Data for this task -
=======

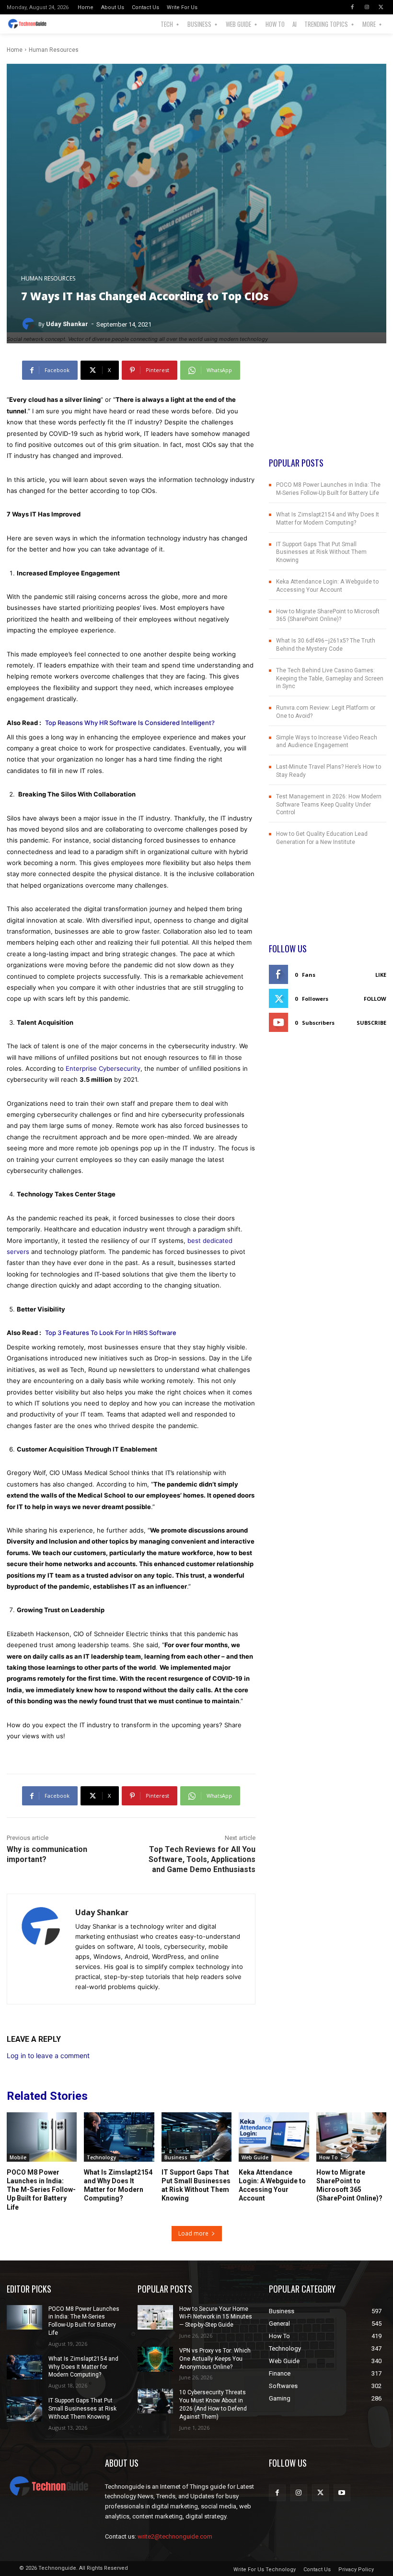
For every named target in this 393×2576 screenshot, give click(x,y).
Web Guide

=======

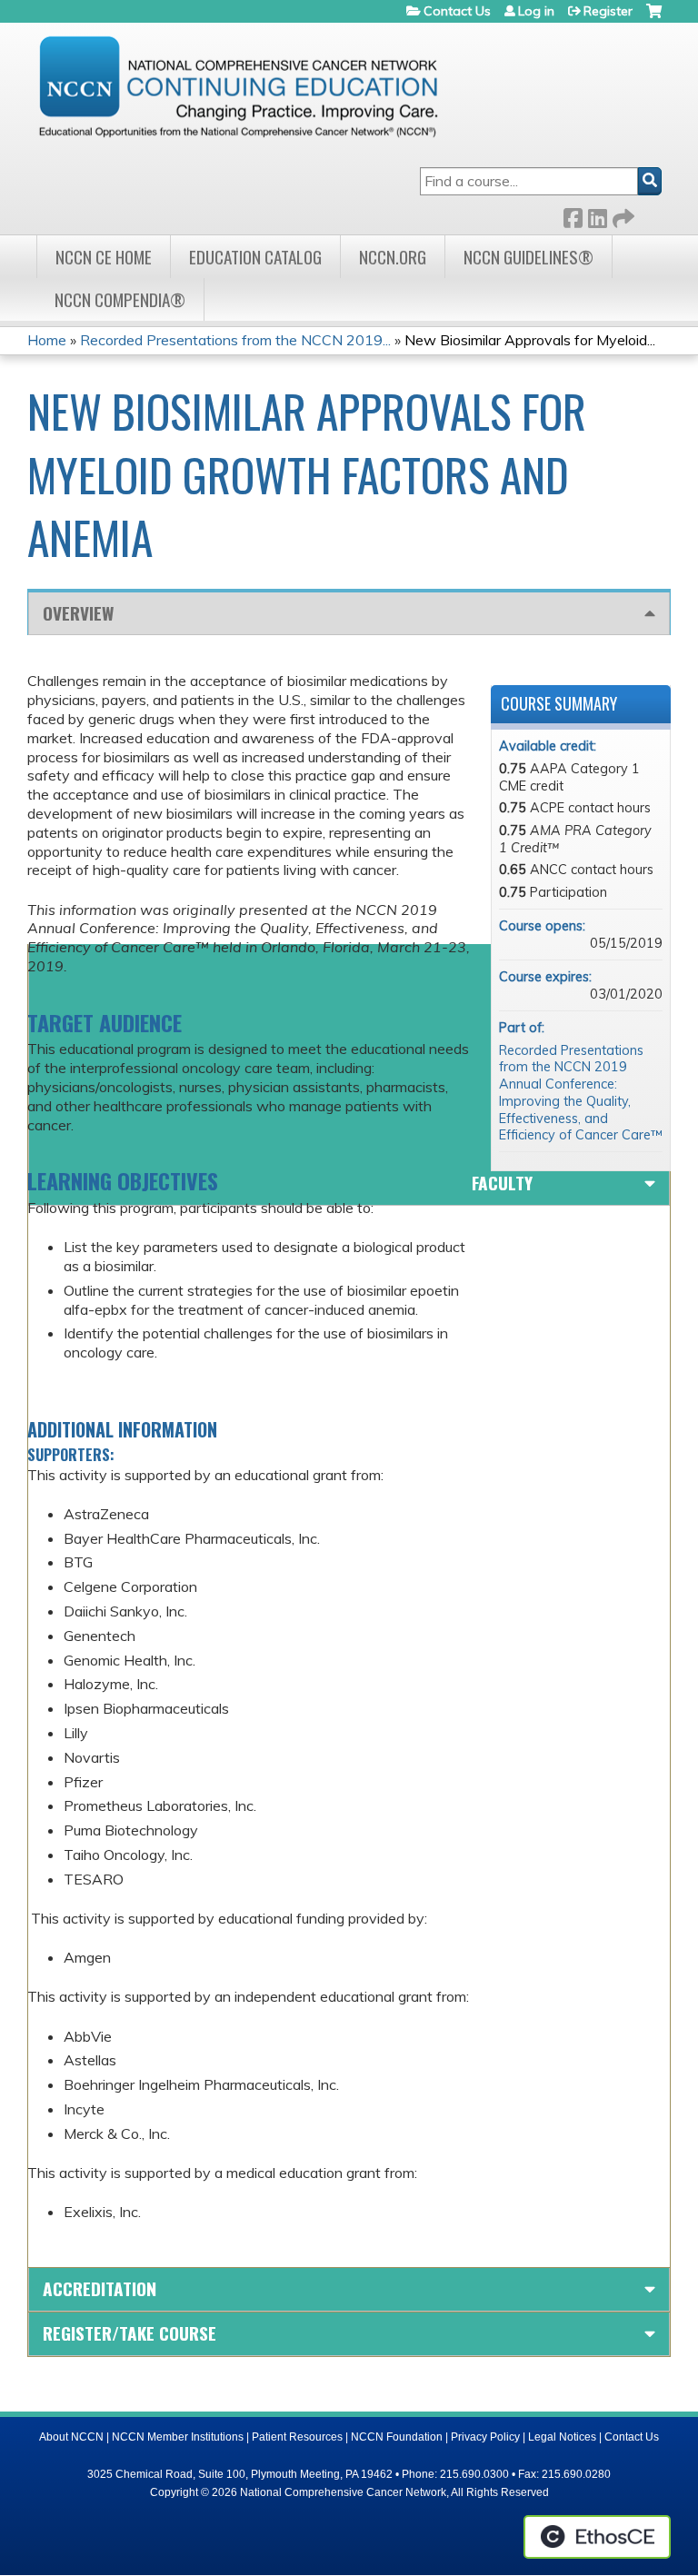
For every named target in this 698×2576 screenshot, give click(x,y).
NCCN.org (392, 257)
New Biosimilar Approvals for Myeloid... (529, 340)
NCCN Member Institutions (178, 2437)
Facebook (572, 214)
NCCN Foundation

=======

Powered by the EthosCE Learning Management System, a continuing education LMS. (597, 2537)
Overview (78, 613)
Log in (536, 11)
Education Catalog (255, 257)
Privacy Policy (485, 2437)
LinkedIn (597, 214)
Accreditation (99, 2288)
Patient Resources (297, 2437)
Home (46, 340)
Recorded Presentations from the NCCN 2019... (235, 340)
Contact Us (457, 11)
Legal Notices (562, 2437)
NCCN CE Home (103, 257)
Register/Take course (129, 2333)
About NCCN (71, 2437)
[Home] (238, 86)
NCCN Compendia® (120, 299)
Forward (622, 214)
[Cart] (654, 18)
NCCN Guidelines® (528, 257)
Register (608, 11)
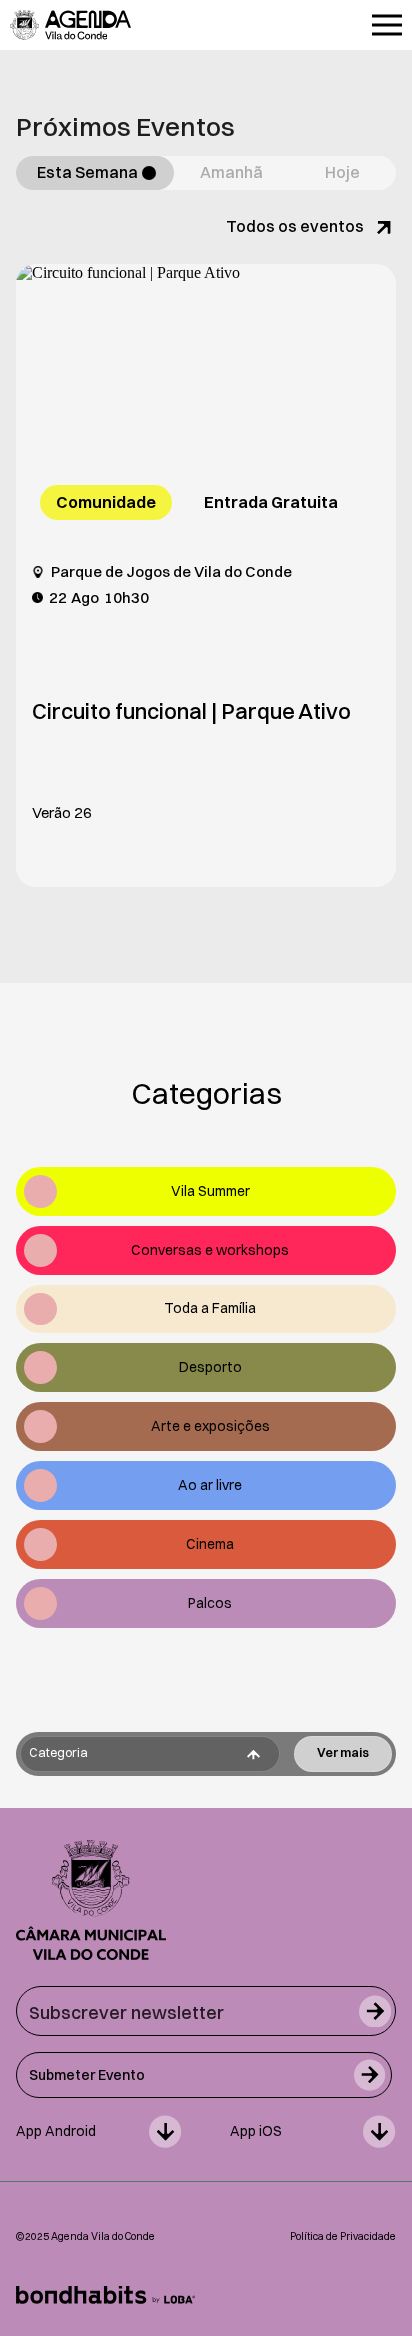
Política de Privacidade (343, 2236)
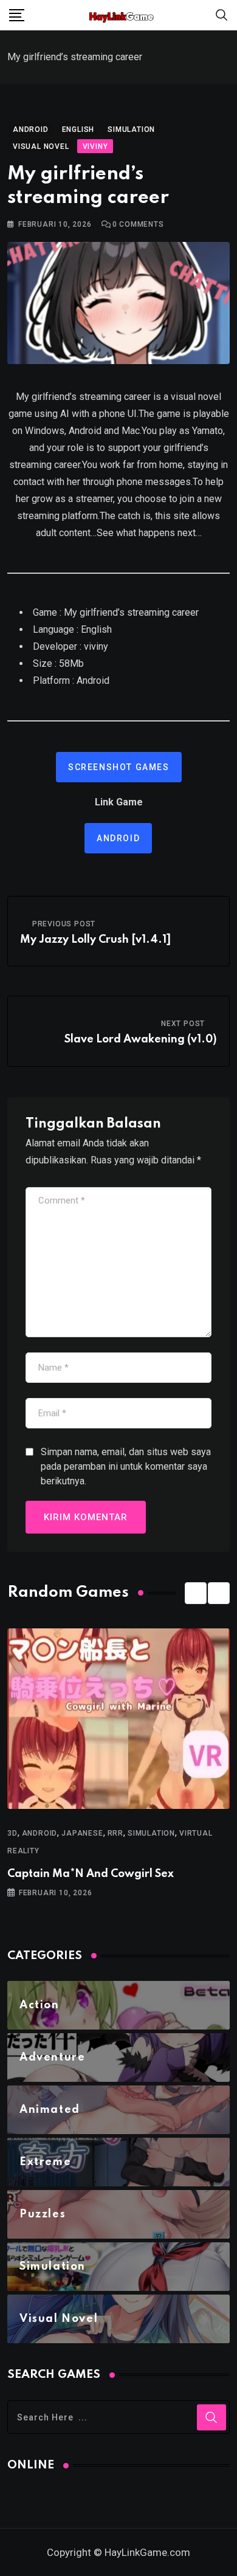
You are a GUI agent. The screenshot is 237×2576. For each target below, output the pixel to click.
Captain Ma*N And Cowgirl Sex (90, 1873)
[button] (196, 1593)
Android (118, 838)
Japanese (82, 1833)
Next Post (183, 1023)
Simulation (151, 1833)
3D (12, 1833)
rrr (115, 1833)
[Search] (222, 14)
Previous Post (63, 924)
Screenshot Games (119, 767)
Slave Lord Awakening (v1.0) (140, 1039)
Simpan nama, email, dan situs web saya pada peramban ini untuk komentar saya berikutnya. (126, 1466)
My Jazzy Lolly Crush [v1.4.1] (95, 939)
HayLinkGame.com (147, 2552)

=======

Work request - Retype word for word everything in the listing above from the line that holds "New Biosimilar Approvals" down to the line that holds "NCCN Foundation". Keep both end lines and leave out the rest.

Reply -
New Biosimilar Approvals for Myeloid... (529, 340)
NCCN Member Institutions (178, 2437)
Facebook (572, 214)
NCCN Foundation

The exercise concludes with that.